[Dataset entries]
----------
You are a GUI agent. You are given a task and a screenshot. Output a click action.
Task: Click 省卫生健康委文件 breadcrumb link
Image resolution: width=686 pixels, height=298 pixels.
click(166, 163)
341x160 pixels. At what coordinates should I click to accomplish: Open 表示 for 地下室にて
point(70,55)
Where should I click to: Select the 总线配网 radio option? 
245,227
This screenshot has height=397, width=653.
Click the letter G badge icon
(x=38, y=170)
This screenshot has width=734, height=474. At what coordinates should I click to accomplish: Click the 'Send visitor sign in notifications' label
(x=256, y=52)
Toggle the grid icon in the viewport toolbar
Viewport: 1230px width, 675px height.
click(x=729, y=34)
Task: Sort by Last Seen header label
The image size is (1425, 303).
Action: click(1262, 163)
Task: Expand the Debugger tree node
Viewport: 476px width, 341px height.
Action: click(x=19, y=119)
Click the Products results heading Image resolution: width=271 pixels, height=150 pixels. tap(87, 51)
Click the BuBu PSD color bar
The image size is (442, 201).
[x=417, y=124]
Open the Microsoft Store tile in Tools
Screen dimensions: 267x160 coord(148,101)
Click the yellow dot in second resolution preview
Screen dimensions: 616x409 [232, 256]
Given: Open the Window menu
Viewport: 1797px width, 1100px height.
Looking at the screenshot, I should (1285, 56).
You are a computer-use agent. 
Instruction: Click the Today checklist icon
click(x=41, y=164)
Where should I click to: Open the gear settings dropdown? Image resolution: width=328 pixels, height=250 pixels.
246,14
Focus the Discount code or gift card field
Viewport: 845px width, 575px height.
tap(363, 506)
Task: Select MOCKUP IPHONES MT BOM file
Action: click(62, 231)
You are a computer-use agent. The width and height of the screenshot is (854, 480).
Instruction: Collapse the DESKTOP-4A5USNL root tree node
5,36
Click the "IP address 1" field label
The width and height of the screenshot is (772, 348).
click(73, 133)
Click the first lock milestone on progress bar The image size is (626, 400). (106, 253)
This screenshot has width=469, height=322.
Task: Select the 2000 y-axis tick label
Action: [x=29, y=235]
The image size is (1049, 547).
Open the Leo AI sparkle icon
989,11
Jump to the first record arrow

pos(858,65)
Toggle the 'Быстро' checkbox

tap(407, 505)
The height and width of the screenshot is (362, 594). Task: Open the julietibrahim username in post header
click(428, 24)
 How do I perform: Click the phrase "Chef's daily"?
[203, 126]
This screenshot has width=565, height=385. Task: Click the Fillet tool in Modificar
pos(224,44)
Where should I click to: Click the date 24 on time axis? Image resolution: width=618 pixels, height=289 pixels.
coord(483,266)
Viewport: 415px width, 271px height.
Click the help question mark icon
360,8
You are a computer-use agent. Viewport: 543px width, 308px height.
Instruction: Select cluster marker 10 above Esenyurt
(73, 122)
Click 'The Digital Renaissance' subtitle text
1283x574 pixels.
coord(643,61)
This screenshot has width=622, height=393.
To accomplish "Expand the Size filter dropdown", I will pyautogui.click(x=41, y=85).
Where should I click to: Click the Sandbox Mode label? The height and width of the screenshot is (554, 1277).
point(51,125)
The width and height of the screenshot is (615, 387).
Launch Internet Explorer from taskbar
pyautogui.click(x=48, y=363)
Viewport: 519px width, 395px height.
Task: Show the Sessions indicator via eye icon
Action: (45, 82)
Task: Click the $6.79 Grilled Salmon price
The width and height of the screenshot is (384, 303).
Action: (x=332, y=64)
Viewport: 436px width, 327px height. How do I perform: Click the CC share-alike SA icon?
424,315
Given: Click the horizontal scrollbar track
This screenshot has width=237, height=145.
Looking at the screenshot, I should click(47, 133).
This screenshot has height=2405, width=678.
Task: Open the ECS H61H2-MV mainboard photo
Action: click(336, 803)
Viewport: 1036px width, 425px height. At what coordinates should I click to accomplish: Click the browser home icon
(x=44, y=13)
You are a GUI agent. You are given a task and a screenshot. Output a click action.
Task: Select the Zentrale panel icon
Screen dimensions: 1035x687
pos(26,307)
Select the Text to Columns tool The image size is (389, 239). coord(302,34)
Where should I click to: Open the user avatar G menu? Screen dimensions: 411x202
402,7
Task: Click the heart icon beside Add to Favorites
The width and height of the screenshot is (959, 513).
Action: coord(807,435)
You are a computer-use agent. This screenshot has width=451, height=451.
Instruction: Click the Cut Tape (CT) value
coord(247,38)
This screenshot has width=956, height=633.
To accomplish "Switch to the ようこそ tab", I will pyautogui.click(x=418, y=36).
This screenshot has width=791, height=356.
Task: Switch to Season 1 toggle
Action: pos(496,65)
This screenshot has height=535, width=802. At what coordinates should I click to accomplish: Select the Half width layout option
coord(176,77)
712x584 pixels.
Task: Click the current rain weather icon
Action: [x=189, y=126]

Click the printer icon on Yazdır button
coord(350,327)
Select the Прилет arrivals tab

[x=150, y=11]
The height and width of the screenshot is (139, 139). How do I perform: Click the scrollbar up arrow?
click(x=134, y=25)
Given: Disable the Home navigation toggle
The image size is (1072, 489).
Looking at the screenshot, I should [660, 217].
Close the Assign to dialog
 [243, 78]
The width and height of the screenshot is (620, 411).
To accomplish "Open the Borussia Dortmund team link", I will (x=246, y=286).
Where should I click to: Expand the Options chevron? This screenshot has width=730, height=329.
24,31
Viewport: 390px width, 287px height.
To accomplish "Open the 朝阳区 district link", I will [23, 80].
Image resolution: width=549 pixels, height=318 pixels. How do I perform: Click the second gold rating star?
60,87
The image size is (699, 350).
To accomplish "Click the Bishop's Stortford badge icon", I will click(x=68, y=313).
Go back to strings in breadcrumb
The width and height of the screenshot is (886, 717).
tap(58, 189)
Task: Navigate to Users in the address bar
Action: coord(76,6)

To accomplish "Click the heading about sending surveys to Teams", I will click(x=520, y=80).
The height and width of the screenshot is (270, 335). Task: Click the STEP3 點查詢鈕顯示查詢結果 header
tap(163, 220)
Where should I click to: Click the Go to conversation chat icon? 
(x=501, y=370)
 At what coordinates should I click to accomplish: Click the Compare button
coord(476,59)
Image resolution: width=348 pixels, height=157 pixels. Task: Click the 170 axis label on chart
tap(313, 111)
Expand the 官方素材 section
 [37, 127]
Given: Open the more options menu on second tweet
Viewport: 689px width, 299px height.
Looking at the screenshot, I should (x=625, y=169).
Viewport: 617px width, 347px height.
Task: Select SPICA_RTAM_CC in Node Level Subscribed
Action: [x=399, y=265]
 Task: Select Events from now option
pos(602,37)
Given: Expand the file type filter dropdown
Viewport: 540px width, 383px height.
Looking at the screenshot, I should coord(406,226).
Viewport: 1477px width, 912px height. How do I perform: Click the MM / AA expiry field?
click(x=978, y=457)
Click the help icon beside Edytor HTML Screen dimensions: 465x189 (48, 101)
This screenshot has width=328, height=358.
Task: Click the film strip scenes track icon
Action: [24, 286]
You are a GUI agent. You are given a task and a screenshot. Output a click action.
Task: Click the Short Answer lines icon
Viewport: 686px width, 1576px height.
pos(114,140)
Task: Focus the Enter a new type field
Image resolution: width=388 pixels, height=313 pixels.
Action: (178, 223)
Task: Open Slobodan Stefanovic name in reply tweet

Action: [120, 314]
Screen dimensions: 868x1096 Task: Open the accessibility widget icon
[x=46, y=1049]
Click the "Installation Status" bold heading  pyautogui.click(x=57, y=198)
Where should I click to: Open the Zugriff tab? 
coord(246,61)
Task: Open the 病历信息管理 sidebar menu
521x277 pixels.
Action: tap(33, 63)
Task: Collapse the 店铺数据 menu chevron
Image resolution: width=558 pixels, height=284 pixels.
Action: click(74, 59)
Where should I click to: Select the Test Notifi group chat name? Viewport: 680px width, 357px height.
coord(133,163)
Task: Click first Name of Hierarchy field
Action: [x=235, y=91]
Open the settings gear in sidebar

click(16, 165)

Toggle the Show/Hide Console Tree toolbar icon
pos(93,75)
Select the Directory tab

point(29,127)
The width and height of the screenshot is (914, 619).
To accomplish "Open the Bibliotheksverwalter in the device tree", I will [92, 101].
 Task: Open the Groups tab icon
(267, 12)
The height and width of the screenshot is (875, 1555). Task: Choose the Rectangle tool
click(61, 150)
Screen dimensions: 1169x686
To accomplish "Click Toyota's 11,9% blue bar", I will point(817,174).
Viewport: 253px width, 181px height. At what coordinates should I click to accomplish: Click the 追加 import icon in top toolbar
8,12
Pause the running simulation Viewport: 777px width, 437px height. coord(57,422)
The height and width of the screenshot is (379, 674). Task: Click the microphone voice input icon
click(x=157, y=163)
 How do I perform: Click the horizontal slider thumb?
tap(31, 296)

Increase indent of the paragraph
----------
= Your instructions =
How many lines in the records contain the string "type"? Give the number by itself.

= Written response =
2